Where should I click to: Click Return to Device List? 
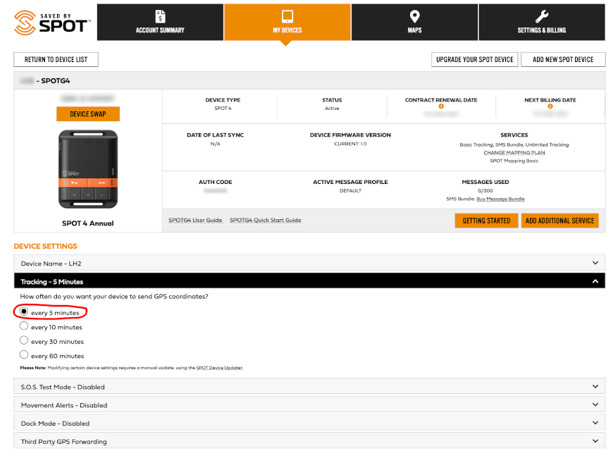[x=56, y=59]
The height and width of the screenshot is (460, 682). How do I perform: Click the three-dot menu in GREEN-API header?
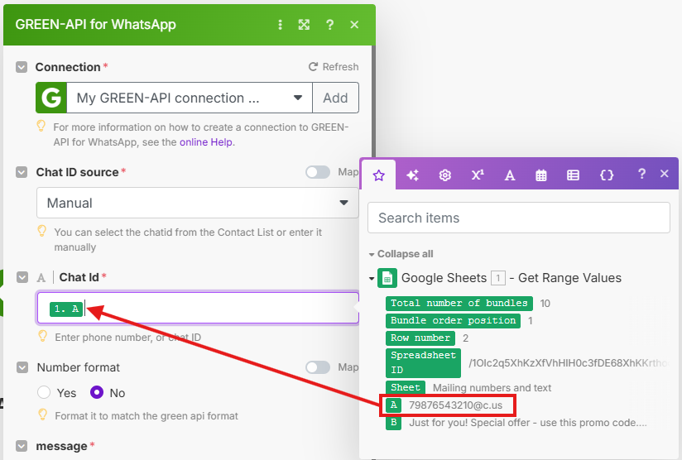(281, 25)
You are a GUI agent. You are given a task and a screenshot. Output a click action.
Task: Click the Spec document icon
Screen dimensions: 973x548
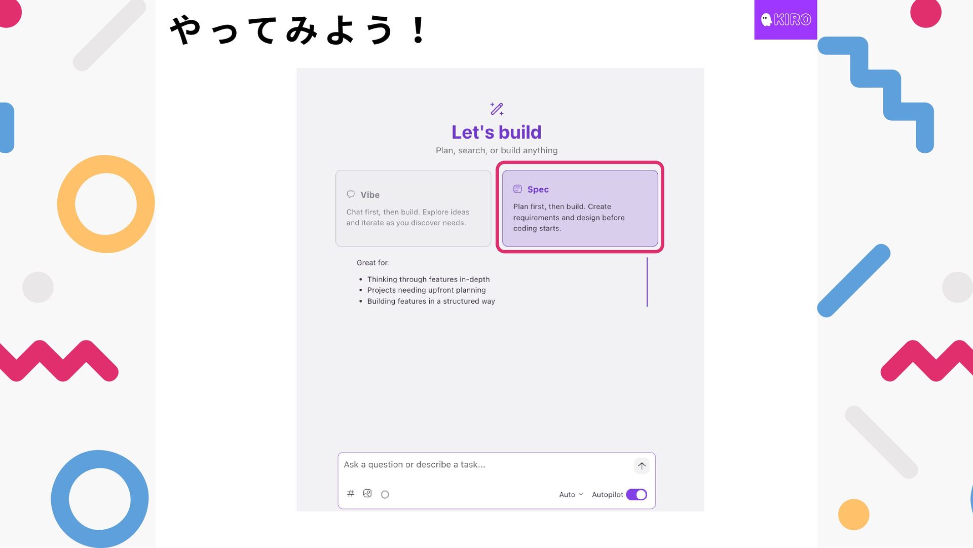517,189
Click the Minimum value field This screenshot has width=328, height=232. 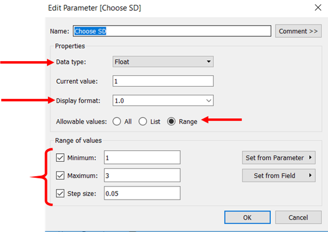click(142, 158)
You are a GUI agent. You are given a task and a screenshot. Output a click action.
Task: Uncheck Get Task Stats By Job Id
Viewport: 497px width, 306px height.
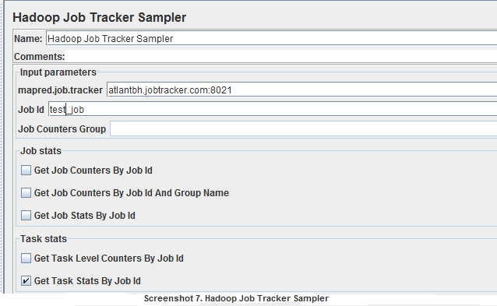26,280
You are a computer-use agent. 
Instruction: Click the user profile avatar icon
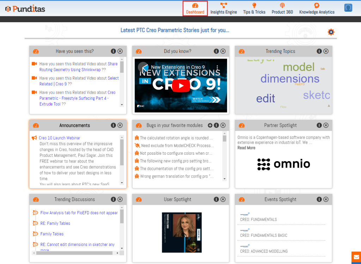(348, 8)
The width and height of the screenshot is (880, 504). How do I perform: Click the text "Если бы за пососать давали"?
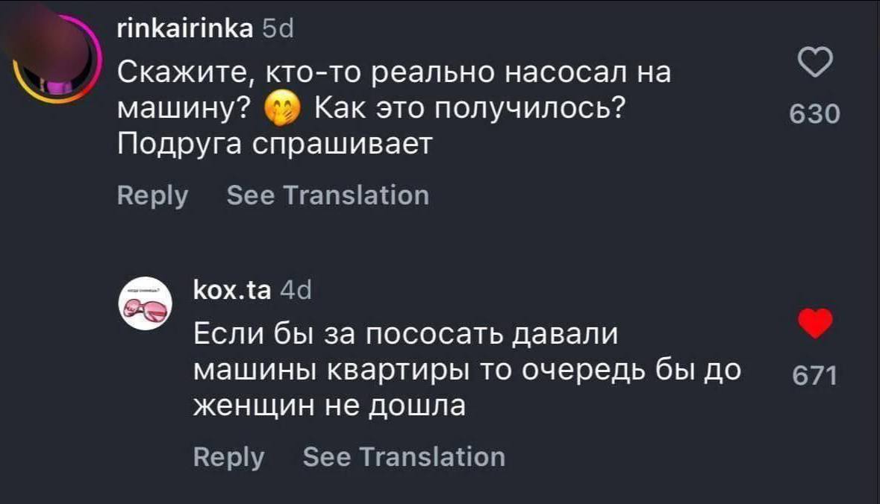[406, 333]
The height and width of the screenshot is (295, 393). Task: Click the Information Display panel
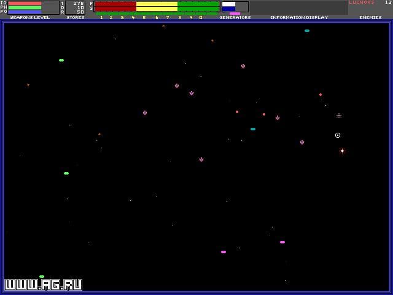point(298,7)
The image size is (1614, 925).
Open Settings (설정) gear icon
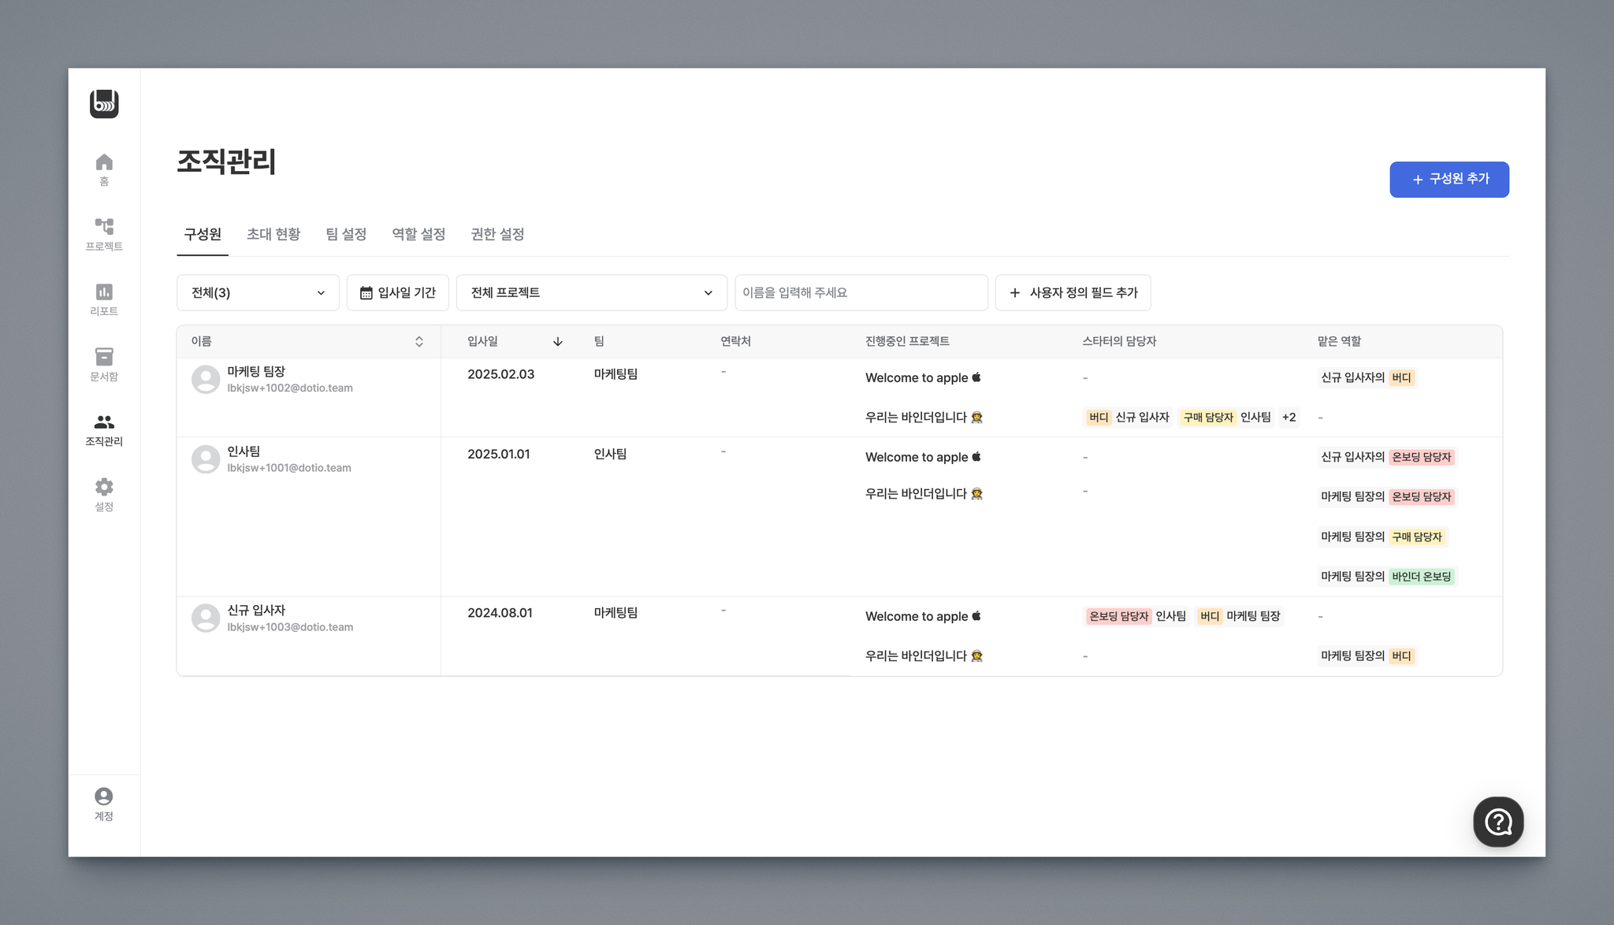point(104,488)
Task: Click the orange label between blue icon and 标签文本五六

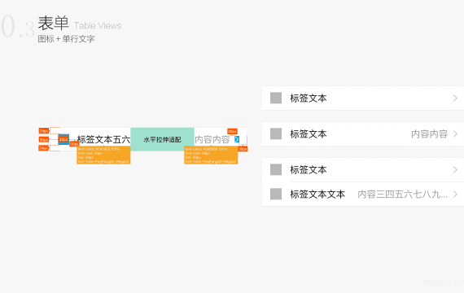Action: click(74, 144)

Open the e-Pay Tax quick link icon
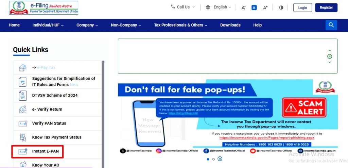tap(23, 68)
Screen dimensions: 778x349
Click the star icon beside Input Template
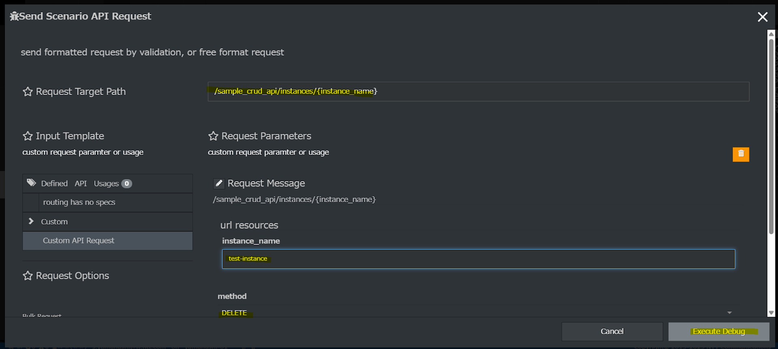tap(28, 136)
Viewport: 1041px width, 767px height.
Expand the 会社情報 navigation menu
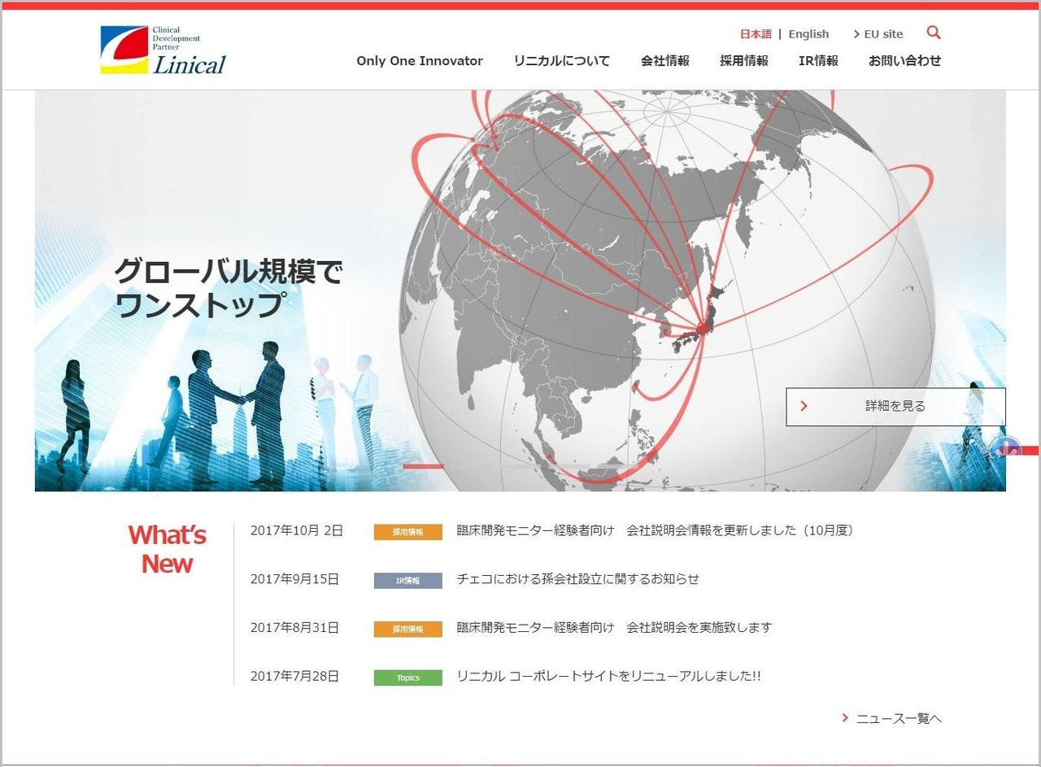point(664,61)
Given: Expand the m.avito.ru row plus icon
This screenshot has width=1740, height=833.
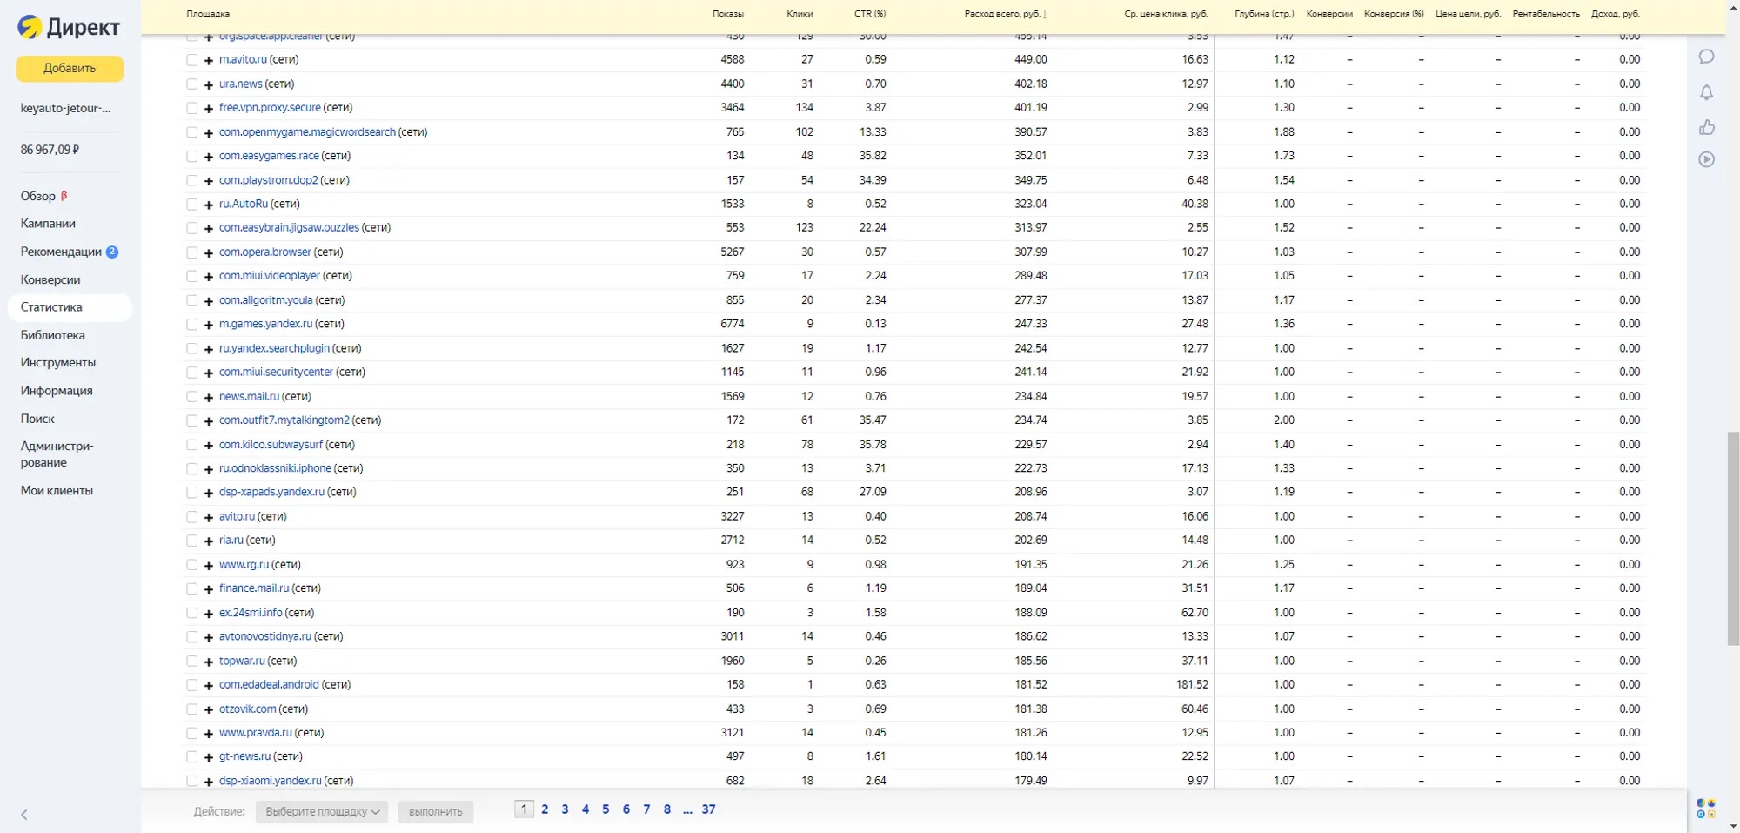Looking at the screenshot, I should click(209, 61).
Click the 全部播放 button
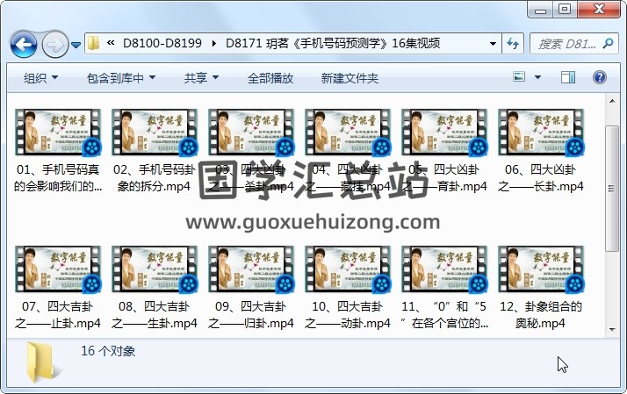The image size is (627, 394). [270, 78]
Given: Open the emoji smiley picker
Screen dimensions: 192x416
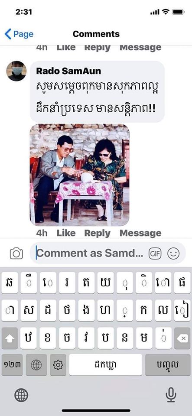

○ ○ ○ ○ ○ ○ ○

Задание: Замените «star icon» на «heart icon» в строках материала, начиная со строки, где есть «Screen dimensions: 778x349», и до конца материала, а остальное оставьте как есть. Картинки в ответ не включайте.

Ответ:
Screen dimensions: 778x349
Click the heart icon beside Input Template
tap(28, 136)
Viewport: 1041px width, 767px height.
Expand the 会社情報 navigation menu
point(664,61)
Given: Expand the m.avito.ru row plus icon
This screenshot has width=1740, height=833.
Looking at the screenshot, I should click(209, 61).
Click the 全部播放 button
The image size is (627, 394). [270, 78]
Given: Open the emoji smiley picker
Screen dimensions: 192x416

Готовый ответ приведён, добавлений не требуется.